よく聞くのがそれで興味を持ってショールームに……っていうお話なんですけど、もしかして伶奈さんも……?

「です(笑)。当時住んでたところから歩ける距離にショールームがあったことを知って、雨でバイクに乗れなかった日に覗いてみたんですよ。ショールームで見たときには、ほんとにこれがあんな加速をするのかな? って思ったんですけど、スタッフの方の隣に乗せてもらって同乗試乗させてもらったら、ヤバイでしょコレ! って(笑)。加速とレコードモンツァの音があまりにも強烈で。思わず“欲しい”って言ったら、来週ちょうどいいクルマが入ってきますと教えていただいて。それが最初のアバルト、595 Competizione Performance Package IIでした。マニュアルに乗りたかったし、色も気に入ったし、限定車だったのも大きかったですね。“限定”に弱いので(笑)。私、買うか買わないかで悩んだら買わないタイプなんですけど、その場で“それください”ってお伝えしたくらい、迷いなしでした。最初に見たときも衝撃だったけど、乗せてもらっても衝撃、でした」

自分で走らせてないのに、その場で“それください”だったんですか?

「前に買ったクルマをちゃんと乗りこなせていなかったので遠慮したんですけど、隣に乗ってるだけでこんなに楽しいんだから、自分で運転して楽しくないわけがない、って思ってましたね。それは間違っていませんでした」


伶奈さんにとってクルマは、単なる移動手段ではなく、気持ちを高めてくれる大切な存在。

かくして2019年3月、伶奈さんの最初のアバルトが納車となり、初めてステアリングを握ることになったのでした。
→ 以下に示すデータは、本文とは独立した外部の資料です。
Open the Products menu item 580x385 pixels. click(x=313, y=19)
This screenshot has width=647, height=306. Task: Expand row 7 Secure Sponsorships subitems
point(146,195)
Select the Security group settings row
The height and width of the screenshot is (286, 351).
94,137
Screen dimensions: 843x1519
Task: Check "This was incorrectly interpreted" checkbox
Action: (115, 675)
「ショールームからの帰りに、慣れるために箱根まで走りに行ったんです。けど、途中で怖くなって、一緒に行ってくれた人に交代してもらいました(笑)。恥ずかしくてTwitterにも書けなかったんですけど、マニュアルのシフトアップ、シフトダウンがうまくできなくて。考えてみたら、いきなり箱根に行く方が悪いんですよね。バイクで走り慣れてた道だからクルマでも大丈夫だと思ったんですけど、甘くなかったです。慣れるまでにしばらくかかりました」

楽しめるようになったのは、どれくらい後ですか?

「自分でもう完全に慣れたなって思えたのは、その年の秋頃ですね。オートバイとアバルトのローンがあるのでほとんど休みなしで働いてたんですけど、転職することになって1週間ほど休めることになったんです。そこで九州、四国、関西を走ってきました。行きたい場所がひとつあったので、それだけ決めてあとは成り行きで5日間。総走行距離は3,068kmだったかな。何千回シフトチェンジしたかわからないぐらいシフトチェンジして、もう大丈夫って思えました。まだヒール&トウは完璧にはできないんですけど(笑)」


伶奈さんの595 Competizioneは、5速MT。バイク乗りらしく、マニュアル車であることがクルマを選ぶ際の絶対条件だったという。

ずっと乗っていきたい

それ以来、アバルトは毎日の相棒になったわけですね。

「普段、アバルトはアシには使ってなくて、休みの日にしか乗ってないんです。雨の日も、基本は乗りません。通ってる病院がちょっと遠いんですけど、そのときもアバルトじゃなくてスクーターで行ってます。バイクも手放さずに所有してるので、休みの日にしか乗らない乗り物が2台です(笑)。休みの前の晩に翌日の気温とか湿度の予報を見て、どっちで出掛けようか考えます。バイクは朝ちょっと山の方を走りに行って帰ってくることが多くて、アバルトはどこか景色を見たいなとか、あのワインディングロードを走りたいなとか、そういうときに1日走って帰ってくることが多いですね。どちらも走ることが目的で所有してるような感じです。大好きで、手放すことは考えられないんですよね、2台とも」

アバルトのどんなところに惚れ込んじゃったんですか?

「そうですねぇ……。サイズもいいからどこを走っても苦にならないし、かわいらしいし、パワーは十分にあるし、ワインディングロードも楽しめるし、高速道路も楽だし、乗り心地も私のバイクと比べたら快適だし……。私にとってはパーフェクトなんですよ。120%満足してます。それと、アバルトってバイクに似てるところがあると思うんですよ。バイクってものすごくカッコいいし、それに速い。パーンと加速してスパッと曲がるのが楽しいんです。アバルトの加速してるときの感覚だとか迫力はとってもバイクっぽいし、曲がるときもそう。同じような感覚でどこでもスイスイっていけるし、5分乗ったら気分転換ができるところも一緒。走っている間、ずっと楽しいのも一緒。そこがいちばん大きいかもしれませんね。自分に合ってる気がするんです」


アバルトに、バイクに近い楽しみを感じているという伶奈さん。“アバルトが作られている限り、ずっと乗り続けたい”と愛車への愛情を話してくれた。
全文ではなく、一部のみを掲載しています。